- **What to work on**:
The expected output is a verbatim reprint of the lines from the beginning of the data that follows through the line that contains "韓国ドラマ (383, 79)".

*** Opening of Entries supplied ***

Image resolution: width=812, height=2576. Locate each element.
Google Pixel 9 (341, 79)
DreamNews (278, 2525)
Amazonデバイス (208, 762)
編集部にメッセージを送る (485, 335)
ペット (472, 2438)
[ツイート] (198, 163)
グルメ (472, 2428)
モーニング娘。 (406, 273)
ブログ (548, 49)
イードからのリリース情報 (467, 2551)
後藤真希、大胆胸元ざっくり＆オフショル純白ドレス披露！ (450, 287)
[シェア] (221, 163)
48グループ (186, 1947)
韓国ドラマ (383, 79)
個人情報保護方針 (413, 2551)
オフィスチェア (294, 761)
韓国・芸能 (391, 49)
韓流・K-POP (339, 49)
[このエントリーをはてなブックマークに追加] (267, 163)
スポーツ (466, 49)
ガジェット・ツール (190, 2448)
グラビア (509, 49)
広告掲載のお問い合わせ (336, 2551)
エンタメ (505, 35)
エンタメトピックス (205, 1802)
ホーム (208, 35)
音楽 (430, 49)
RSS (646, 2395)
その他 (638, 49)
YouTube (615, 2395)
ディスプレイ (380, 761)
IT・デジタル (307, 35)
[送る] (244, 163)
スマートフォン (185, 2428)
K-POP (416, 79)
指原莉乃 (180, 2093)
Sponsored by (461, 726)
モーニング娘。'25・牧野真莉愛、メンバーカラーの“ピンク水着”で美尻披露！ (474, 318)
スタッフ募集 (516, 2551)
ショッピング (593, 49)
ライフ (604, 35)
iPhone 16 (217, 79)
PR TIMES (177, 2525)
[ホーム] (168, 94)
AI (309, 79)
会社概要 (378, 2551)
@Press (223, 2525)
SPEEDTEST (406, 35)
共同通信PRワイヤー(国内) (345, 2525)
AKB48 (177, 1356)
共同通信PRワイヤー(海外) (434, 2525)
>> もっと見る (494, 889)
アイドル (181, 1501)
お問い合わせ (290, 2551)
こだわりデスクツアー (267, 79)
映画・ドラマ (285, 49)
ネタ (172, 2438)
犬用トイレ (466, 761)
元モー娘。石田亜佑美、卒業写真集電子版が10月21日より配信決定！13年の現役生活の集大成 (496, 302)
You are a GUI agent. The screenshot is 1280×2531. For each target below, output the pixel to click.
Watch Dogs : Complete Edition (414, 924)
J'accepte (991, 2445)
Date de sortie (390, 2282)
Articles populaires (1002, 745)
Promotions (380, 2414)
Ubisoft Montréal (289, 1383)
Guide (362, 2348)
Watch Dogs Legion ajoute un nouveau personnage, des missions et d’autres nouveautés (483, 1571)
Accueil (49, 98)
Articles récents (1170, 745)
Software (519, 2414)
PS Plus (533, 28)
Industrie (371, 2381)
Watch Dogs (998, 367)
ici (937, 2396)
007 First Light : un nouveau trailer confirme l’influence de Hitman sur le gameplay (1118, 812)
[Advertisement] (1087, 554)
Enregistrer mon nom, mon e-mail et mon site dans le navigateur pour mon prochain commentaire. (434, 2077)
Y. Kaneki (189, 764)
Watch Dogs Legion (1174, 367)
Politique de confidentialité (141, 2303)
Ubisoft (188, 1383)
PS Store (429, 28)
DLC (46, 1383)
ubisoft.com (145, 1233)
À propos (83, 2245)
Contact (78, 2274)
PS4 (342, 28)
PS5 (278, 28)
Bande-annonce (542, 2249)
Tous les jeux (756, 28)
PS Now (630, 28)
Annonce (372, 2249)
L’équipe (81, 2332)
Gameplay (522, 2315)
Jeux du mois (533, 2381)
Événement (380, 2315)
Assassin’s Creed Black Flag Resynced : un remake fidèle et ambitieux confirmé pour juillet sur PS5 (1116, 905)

*** Close of Entries supplied ***

- **Solution**:
Image resolution: width=812, height=2576. Locate each element.
Google Pixel 9 (341, 79)
DreamNews (278, 2525)
Amazonデバイス (208, 762)
編集部にメッセージを送る (485, 335)
ペット (472, 2438)
[ツイート] (198, 163)
グルメ (472, 2428)
モーニング娘。 (406, 273)
ブログ (548, 49)
イードからのリリース情報 (467, 2551)
後藤真希、大胆胸元ざっくり＆オフショル純白ドレス披露！ (450, 287)
[シェア] (221, 163)
48グループ (186, 1947)
韓国ドラマ (383, 79)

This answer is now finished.